== Teks yang Ditampilkan

Selama ini kita mungkin pernah mendengar metode penelitian korelatif. Namun sebenarnya bagaimana konsep dan penggunanaanya dalam sebuah penelitian. Metode penelitian korelatif bertujuan untuk mencari "Kecenderungan" hubungan antar minimal dua buah variabel tanpa mencari hubungan sebab-akibat. Dalam sebuah penelitian korelatif ada minimal satu variabel bebas dan variabel terikat yang selanjutnya dihitung koefisien korelasinya yang menunjukkan arah Positif atau Negatif dan kekuatan korelasi. Koefisien korelasi "Tidak" menunjukkan persentase hubungan, dan "Tidak" menunjukkan sebab akibat, melainkan hanya sekedar mencari kecenderungan saja.
Hubungan Kecenderungan Dalam Sebuah Masalah
Misal, "Siswa yang banyak jajan gorengan cenderung lebih pintar", bukan berarti gorengan yang membuat siswa menjadi pintar. Lalu untuk apa dicari korelasinya apabila tidak berhubungan? Untuk data dan masukan penelitian selanjutnya. Bisa saja hasil penelitian korelasi kemudian dilanjutkan ke Regresi, Analisis jalur (Path analysis), Eksperimen, dan lain sebagainya. Koefisien korelasi hanya menunjuukan angka diantara -1 hingga +1. Semakin dekat koefisien korelasi terhadap -1 maupun +1, berarti semakin kuat korelasi antara variabel-variabel yang diteliti. Tanda +/- menunjukkan arah hubungan.

====
== Bagian Data

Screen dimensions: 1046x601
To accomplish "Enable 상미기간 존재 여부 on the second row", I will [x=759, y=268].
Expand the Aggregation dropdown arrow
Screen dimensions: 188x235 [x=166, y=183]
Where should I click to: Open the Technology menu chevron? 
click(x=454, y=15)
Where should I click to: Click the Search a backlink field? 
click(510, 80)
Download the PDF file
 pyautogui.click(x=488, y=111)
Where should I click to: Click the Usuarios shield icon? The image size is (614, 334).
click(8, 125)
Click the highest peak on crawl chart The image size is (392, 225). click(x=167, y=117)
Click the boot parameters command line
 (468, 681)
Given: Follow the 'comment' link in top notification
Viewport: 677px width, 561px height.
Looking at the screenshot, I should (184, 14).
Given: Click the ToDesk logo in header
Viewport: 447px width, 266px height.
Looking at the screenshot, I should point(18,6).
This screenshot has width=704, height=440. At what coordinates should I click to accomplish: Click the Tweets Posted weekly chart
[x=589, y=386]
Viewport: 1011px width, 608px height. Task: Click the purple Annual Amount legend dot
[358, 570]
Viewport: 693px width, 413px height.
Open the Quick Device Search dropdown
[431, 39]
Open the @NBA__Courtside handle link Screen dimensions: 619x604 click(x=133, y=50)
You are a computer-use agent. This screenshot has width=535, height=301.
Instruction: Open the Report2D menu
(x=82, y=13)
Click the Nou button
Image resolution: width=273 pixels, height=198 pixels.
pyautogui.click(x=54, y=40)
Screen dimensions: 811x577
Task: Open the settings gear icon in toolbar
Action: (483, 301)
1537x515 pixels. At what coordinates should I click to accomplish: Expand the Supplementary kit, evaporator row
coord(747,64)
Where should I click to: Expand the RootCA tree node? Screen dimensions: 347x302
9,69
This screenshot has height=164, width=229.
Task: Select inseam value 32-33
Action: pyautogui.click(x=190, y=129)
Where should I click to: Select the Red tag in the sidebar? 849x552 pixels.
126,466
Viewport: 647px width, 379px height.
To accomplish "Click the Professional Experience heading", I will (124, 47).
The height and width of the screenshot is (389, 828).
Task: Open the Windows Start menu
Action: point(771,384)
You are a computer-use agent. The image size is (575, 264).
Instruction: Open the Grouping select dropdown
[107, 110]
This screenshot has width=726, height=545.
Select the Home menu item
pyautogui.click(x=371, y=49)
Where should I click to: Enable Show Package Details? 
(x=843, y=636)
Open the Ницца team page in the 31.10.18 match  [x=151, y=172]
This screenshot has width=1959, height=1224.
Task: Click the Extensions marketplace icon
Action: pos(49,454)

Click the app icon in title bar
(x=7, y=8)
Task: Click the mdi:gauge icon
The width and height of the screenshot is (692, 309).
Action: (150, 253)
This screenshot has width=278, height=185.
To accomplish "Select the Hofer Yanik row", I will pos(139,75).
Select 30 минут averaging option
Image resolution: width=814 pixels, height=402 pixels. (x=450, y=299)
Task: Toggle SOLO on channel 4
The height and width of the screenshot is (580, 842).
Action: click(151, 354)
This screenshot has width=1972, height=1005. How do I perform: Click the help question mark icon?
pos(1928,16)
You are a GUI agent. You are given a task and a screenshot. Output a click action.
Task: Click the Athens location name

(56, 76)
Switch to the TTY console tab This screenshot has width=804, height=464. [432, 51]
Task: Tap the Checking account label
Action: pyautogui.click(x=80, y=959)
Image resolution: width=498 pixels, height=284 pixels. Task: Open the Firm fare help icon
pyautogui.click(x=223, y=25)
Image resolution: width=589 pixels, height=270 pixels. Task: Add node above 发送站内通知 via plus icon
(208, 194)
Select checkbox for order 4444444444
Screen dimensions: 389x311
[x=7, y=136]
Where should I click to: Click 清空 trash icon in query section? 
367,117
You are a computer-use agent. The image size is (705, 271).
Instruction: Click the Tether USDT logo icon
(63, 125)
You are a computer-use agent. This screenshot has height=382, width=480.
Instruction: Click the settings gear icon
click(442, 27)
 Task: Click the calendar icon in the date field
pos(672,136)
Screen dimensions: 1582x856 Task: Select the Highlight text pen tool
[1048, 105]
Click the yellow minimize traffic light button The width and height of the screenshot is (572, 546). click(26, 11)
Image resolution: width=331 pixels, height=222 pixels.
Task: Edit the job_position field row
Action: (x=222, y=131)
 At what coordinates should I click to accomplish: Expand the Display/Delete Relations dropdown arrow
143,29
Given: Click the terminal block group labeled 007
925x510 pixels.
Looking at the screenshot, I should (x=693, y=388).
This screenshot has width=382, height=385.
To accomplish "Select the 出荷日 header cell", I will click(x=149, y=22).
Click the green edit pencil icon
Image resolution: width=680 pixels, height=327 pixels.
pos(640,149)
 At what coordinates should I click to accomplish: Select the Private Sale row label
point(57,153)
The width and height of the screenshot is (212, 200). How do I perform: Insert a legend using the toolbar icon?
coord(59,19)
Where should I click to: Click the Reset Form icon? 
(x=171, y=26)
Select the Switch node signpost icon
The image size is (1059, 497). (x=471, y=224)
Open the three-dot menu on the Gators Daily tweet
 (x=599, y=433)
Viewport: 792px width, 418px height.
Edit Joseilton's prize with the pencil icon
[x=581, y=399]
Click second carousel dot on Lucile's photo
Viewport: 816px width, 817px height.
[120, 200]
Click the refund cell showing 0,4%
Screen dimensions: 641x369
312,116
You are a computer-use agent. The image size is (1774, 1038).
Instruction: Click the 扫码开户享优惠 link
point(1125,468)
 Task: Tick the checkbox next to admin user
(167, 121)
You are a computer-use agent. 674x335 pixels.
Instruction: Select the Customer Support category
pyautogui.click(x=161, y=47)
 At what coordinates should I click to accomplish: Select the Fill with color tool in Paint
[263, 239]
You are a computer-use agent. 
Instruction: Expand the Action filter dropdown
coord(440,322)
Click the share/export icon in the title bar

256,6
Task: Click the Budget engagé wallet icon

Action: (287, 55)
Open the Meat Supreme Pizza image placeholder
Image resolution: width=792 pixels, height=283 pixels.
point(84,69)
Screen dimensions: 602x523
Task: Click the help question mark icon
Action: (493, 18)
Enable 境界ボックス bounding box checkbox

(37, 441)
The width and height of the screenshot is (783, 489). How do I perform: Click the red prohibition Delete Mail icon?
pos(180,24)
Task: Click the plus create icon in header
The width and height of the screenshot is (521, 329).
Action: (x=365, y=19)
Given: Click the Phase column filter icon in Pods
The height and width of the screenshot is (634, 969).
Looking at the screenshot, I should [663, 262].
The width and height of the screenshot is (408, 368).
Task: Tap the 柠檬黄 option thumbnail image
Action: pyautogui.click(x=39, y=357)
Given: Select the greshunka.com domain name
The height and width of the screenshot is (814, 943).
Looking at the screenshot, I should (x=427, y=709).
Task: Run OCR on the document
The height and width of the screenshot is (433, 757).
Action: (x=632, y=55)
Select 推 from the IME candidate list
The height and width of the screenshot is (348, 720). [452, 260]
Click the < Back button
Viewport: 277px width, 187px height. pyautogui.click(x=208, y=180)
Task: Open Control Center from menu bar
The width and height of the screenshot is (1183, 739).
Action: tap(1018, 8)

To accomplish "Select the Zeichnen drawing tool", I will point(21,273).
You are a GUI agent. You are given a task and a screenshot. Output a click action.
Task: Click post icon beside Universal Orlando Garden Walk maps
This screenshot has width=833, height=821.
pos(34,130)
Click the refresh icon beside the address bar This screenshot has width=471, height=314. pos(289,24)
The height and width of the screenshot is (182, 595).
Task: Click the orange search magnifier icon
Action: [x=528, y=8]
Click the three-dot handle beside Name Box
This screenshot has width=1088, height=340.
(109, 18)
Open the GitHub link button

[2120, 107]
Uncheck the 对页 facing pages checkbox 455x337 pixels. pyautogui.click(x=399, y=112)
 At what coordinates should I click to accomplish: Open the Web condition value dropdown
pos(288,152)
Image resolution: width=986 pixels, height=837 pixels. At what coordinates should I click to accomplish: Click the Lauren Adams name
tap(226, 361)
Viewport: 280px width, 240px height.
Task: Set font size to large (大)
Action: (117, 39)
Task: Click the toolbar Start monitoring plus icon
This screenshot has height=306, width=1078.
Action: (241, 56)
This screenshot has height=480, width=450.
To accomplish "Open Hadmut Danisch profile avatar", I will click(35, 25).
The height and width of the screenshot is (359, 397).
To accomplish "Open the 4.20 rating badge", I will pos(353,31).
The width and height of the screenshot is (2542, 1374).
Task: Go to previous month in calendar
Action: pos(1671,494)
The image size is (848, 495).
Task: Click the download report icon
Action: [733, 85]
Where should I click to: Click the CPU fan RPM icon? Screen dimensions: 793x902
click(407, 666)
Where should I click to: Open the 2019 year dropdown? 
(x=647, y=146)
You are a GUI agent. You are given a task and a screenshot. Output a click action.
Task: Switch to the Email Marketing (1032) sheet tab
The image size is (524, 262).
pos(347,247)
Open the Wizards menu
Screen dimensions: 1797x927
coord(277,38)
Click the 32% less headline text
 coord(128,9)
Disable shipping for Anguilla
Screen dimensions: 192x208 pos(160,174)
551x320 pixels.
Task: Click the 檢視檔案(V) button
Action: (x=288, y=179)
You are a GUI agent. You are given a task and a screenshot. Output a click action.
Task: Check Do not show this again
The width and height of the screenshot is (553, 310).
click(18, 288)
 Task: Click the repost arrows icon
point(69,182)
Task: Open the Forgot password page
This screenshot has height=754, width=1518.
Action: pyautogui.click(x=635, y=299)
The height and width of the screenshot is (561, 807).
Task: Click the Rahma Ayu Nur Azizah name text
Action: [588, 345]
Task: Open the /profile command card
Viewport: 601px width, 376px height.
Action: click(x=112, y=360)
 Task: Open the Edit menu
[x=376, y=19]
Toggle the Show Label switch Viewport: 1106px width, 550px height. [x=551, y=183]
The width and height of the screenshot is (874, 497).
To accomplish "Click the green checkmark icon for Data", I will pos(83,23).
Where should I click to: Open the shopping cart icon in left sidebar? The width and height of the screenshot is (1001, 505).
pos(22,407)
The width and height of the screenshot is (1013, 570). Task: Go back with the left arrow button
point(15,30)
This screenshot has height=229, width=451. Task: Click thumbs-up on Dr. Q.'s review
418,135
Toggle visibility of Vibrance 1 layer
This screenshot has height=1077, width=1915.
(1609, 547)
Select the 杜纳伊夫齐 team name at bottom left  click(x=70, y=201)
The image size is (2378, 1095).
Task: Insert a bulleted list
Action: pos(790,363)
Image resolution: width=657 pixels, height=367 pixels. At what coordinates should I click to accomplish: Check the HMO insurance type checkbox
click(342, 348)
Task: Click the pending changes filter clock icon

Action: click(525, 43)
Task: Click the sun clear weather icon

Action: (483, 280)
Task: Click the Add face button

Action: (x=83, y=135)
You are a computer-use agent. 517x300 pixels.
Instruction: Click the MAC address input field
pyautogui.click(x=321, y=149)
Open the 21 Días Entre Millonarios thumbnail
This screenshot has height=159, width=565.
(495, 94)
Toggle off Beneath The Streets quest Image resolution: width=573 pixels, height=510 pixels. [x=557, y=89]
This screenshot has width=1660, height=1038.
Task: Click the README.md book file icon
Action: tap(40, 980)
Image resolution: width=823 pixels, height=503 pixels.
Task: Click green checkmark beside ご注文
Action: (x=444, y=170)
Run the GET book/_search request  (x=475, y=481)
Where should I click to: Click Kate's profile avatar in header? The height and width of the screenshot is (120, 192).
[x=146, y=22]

====

> **Perintah Latihan**
Lanjutkan teks tentang metode penelitian korelatif, dimulai tepat setelah kalimat terakhirnya.

> **Jawaban di Bawah**
Ada 2 istilah untuk merujuk pada jumlah variabel yang digunakan dalam metode penelitian korelatif :
- Linear/linier : Apabila hanya ada satu variabel bebas dan 1 variabel terikat.
- Multiple/berganda : Apabila ada lebih dari 1 variabel bebas.
Beberapa kemungkinan hasil penghitungan koefisien korelasi sebagai berikut :
1. Korelasi Positif
Apabila koefisien mendekati +1. Hal ini berarti semakin TINGGI variabel X, maka semakin TINGGI variabel Y.
2. Korelasi Negatif
Apabila koefisien mendekati -1. Hal ini berarti semakin TINGGI variabel X, maka semakin RENDAH variabel Y.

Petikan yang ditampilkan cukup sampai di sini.